Why did I bring this up? It's because a single wavelength of light won't be enough to melt ice. What you want is a mix of many different wavelengths, as shown by the graphs here. More importantly, consider the fact that this planet has an atmosphere. If it has an atmosphere as thick as Earth, the device you need needs to somehow disable/remove a part of the atmosphere for a direct hit. Otherwise, you need to consider what happens to the released E&M Radiation once it enters the atmosphere, because that's what's going to melt the ice. Problem with your laser idea is that while you could find the right wavelength to melt the ice, the atmosphere could block those wavelengths. South pole ice, for example, has a low absorbity at between 250-450 nm wavelengths of light, but this is useless if the atmosphere blocks it.

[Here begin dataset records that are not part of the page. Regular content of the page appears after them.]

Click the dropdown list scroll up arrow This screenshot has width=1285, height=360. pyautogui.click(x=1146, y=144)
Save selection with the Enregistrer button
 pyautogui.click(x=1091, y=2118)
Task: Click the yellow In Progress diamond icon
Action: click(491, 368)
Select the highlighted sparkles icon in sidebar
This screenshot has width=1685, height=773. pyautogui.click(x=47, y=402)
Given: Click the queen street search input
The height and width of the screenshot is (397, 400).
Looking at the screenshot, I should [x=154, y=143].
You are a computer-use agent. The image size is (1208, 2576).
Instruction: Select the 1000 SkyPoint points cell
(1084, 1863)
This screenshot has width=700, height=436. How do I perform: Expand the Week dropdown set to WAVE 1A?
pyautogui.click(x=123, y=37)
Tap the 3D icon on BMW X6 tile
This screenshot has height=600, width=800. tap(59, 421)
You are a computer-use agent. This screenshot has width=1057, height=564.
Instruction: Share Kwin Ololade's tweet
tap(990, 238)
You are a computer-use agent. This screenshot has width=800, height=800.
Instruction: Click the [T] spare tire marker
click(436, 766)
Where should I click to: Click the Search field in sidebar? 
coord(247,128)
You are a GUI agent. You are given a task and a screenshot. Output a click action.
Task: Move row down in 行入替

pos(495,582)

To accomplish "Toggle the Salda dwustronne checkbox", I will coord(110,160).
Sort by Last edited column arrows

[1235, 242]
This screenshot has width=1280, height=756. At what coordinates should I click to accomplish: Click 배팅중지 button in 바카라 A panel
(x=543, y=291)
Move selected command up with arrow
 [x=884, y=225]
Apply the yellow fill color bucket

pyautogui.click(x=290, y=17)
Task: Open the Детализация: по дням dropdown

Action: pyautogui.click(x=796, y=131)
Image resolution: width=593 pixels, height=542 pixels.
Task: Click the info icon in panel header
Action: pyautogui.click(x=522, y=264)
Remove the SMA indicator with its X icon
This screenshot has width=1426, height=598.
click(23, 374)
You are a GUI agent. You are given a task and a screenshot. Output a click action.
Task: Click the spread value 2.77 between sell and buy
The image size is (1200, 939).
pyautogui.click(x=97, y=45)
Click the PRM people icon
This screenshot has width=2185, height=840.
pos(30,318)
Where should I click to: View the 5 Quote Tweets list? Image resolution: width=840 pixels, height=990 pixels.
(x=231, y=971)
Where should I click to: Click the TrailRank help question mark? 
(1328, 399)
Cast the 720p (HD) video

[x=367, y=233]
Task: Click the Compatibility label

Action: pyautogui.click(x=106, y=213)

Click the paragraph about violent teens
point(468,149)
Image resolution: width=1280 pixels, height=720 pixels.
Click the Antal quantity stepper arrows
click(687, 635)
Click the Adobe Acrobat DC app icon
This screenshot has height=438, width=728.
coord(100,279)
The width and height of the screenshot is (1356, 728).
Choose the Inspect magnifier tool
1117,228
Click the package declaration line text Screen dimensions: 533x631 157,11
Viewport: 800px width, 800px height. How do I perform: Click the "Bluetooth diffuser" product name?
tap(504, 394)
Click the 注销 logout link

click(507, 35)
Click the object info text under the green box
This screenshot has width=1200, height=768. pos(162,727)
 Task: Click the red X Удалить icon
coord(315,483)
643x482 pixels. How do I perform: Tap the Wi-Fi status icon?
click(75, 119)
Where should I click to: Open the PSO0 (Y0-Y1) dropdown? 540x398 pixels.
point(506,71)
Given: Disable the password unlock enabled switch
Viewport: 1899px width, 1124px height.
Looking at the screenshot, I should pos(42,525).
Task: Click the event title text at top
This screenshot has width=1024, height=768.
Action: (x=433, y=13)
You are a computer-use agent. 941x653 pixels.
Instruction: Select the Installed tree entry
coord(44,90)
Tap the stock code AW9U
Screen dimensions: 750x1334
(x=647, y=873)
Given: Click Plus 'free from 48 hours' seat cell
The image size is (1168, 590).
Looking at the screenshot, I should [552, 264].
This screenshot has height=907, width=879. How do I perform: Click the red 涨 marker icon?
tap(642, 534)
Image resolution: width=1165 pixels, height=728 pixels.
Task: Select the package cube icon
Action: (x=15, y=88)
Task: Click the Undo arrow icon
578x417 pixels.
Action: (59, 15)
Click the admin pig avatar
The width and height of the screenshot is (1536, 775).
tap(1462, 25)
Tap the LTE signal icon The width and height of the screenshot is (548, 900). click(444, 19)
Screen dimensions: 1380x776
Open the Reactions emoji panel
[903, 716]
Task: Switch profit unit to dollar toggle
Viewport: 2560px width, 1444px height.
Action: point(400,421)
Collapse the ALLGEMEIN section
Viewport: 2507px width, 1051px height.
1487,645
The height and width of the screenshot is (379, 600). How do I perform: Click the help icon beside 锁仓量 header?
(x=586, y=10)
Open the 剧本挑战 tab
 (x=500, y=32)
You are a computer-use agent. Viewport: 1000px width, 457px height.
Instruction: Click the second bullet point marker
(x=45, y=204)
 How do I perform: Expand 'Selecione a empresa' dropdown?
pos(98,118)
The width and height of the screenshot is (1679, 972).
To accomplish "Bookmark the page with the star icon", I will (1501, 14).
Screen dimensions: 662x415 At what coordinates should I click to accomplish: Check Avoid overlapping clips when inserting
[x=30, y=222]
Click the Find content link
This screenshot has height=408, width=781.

But I think this is all way too complicated. The game Spore has a heat-ray kind of like this that heats up planets to a level at which next-tier plants can grow (which will then stabilize the tier) but I've never liked it. I think what you need is to land something on the planet to heat it from the inside - literally pollute it like we're doing to our planet right now. Maybe some sort of robot that will burn hydrocarbons to the point that it causes global warming. It could take some time, but it could work. If you still like lasers, consider landing the robots to specifically laser the ice off directly, or to use the laser to heat up the atmosphere. Unless you make this large-scale, you also get to control how much of the planet melts this way.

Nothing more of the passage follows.